脳梗塞とは、脳に通じる動脈の壁が厚くなって狭まり、血流が詰まってしまい、脳組織を壊死させてしまう病気のことです。高血圧や糖尿病などの生活習慣病が原因で、動脈硬化を起こしたために引き起こされると考えられています。
くも膜下出血とは、脳を包みこむくも膜の内部の血管で起こる出血のことです。激しい頭痛が起こって意識を失ったり、出血が脳内に広がって命を落としたりすることがあります。主な原因は脳動脈瘤の破裂であり、この脳動脈瘤の形成には遺伝的な要因のほか、高血圧による影響も考えられています。
脳に通じる動脈壁が破れ、脳内出血が生じた状態のことです。出血が正常な脳組織を壊死させ、重篤な症状を引き起こす恐れがあります。主に高血圧が発症の要因とされています。

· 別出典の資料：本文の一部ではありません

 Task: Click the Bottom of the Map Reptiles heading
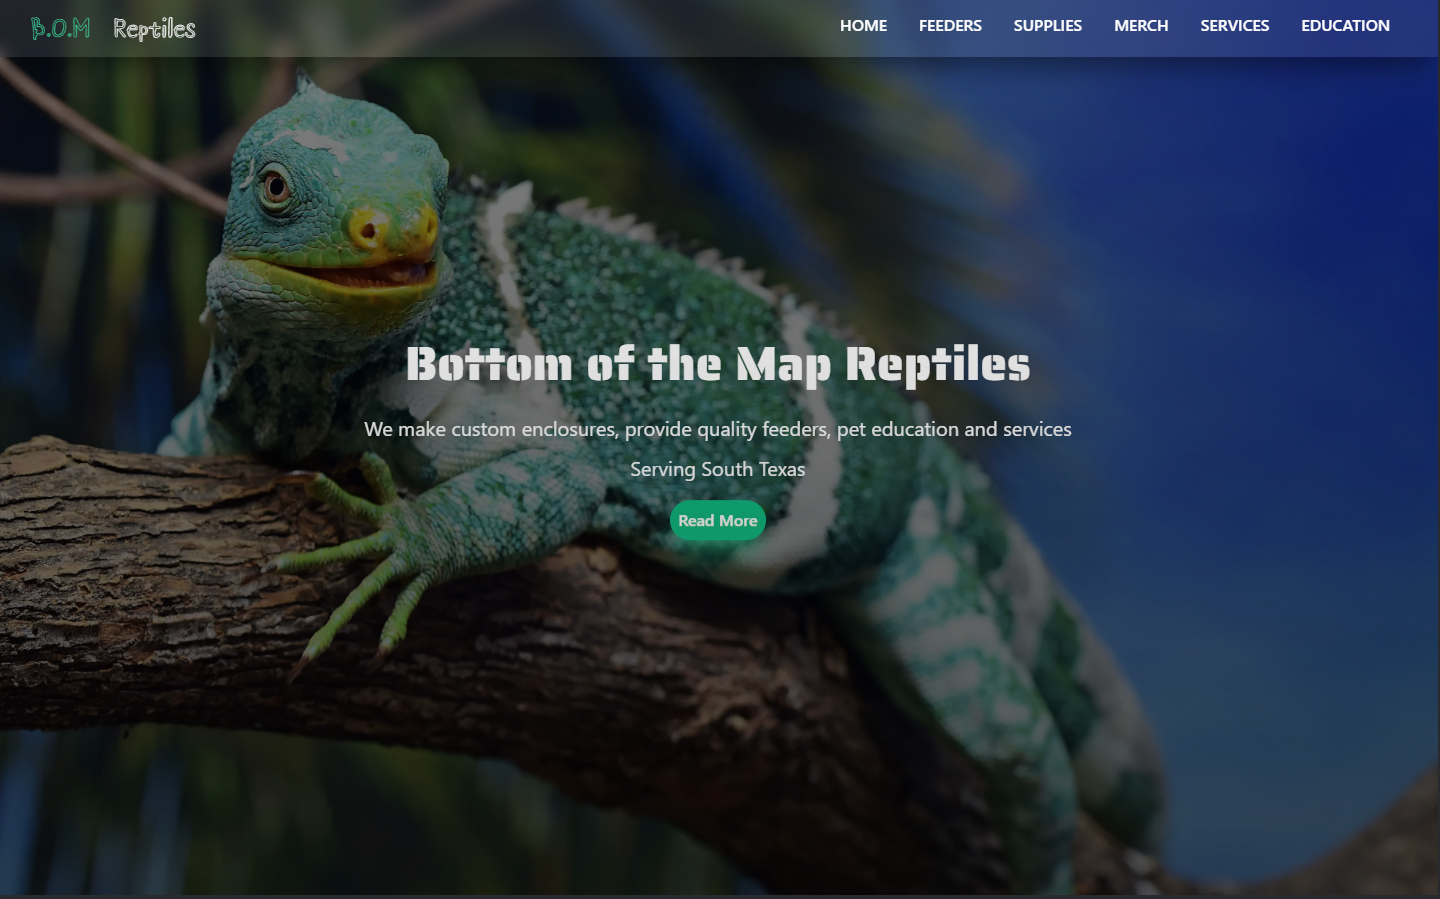coord(718,364)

脳卒中の治療法で最も一般的なのは、薬物療法です。処方される薬はさまざまで、たとえば血管が詰まっている場合には、その原因となっている固まりを溶かす作用を持った薬が、出血によるダメージが深刻な場合には、脳を保護する作用を持った薬が処方されます。
ただし、薬の種類によっては、発症から一定の時間が経過している場合には効果が見込めない場合もあります。そのような場合には、手術が選択されることもあります。手術においては、動脈硬化によって厚くなってしまった血管内部を拡げる手術や、狭くなってしまった血管を他の血管につなげる手術が行われます。
脳卒中の大きなリスクファクターとなるのが高血圧です。高血圧とは血管に常時高い負担がかかることを意味しますが、その負担によって血管はしなやかさを失うため、動脈硬化を促進し、破れやすくなります。また内部に脂肪やコレステロールが溜まって血流が滞りがちになり、血栓ができて脳梗塞を引き起こす恐れもあります。
高血圧予防に際しては、まず食生活で塩分量を控えることが重要です。そして適度な運動習慣を持ち、血行を良くすることも血圧の安定には効果的だと言われています。まとまった時間、睡眠をとるようにして、ストレスと上手に付き合うことも対策のひとつです。
ひとくくりに脳卒中といっても、細かくはくも膜下出血や脳梗塞などさまざまな病気に分類されます。ただ、いずれも高血圧などの生活習慣病が大きく関連しているため、発症予防のためには、日頃からの生活習慣の改善が非常に大切です。